*Page extract*:
————————

# Best Portable Amp for iPod > Audio-Technica ATH-M50 Professional Studio Monitor Headphones



## gavin07

I'm about to purchase my first set of "nice" headphones and landed on the Audio-Technica ATH-M50 Professional Studio Monitor Headphones after hours of reading reviews they seem to be the best bang for the buck. I will primarily be using them with my iTouch 4G. I know enough that buying a nice set of headphones without an amp is a complete waste of money. I've been looking into the Fiio E1 and E5 but I'm wondering if that's enough to bring out the near full potential of these headphones. Any input would be greatly appreciated, I just need a portable amplifier that can bring the full potential of these headphones to life when being used with an iTouch. Thank You


----------



## Ultrainferno

You don't need a portable amp for this headphone but it will bebefit from one. Do you have a budget?


----------



## Pelotonjon

FiiO E6.


----------



## gavin07

Budget set around $200. Seems a lot of people on here favor the Beyerdynamic DT 770-PRO Headphones. I'll probably go with those and the FiiO E6. That combo should bring my iPod to life ya think?


----------



## Ultrainferno

I would personally never consider the DT770 pro as a headphone for portable use.
  The Fiio E6 I doubt can bring out the best of that.


----------



## gavin07

Sorry I'm a bit new to the whole Audiophile thing. Could you suggest an optimal pair of high end over ear headphones that could be utilized through the Fiio E6 to the iPod touch. The iPod sits at (Frequency response: 20Hz to 20,000Hz) (Impedance: 32 ohms)


----------



## ExpatinJapan

Get a headphone from tier A in the following thread
   
  http://www.head-fi.org/t/433318/shootout-94-portable-headphones-reviewed-audio-technica-ath-es10
   
  As to which headphone would suit you best.
   
  *we know you have an iPod touch 4G,
   
  What kind of music will you be listening to?
   
  Where will you be using the headphones?..home...train...etc.

————————

*Recorded data*:
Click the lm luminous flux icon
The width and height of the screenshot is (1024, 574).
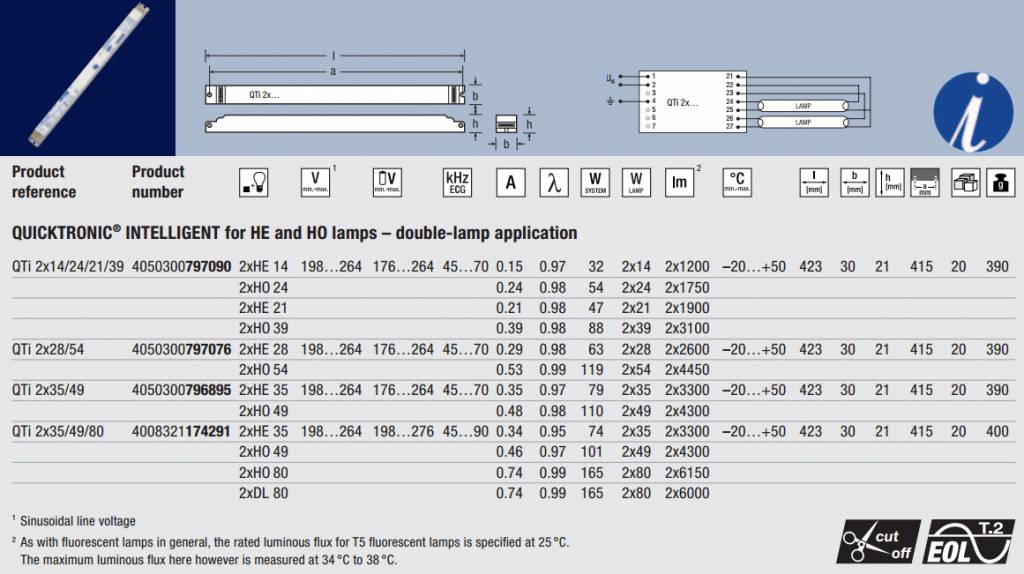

————————

*Given problem 1*:
Answer each question about the forum thread on portable amps in a few words.
(a) What budget does gavin07 state?
(b) Which amplifier does Pelotonjon name?
(c) What impedance does gavin07 give for the iPod?
*Given problem 2*:
Decide whether each statement agrees with the forum thread on portable amps, and back each yes or no with a quotation from it.
(a) Ultrainferno says the ATH-M50 needs a portable amp.
(b) gavin07 will mainly use the headphones with an iTouch 4G.
(c) ExpatinJapan suggests picking a headphone from tier A of a linked thread.

*Full output 1*:
(a) Around $200.
(b) The FiiO E6.
(c) 32 ohms.

*Full output 2*:
(a) No: "You don't need a portable amp for this headphone"
(b) Yes: "I will primarily be using them with my iTouch 4G."
(c) Yes: "Get a headphone from tier A in the following thread"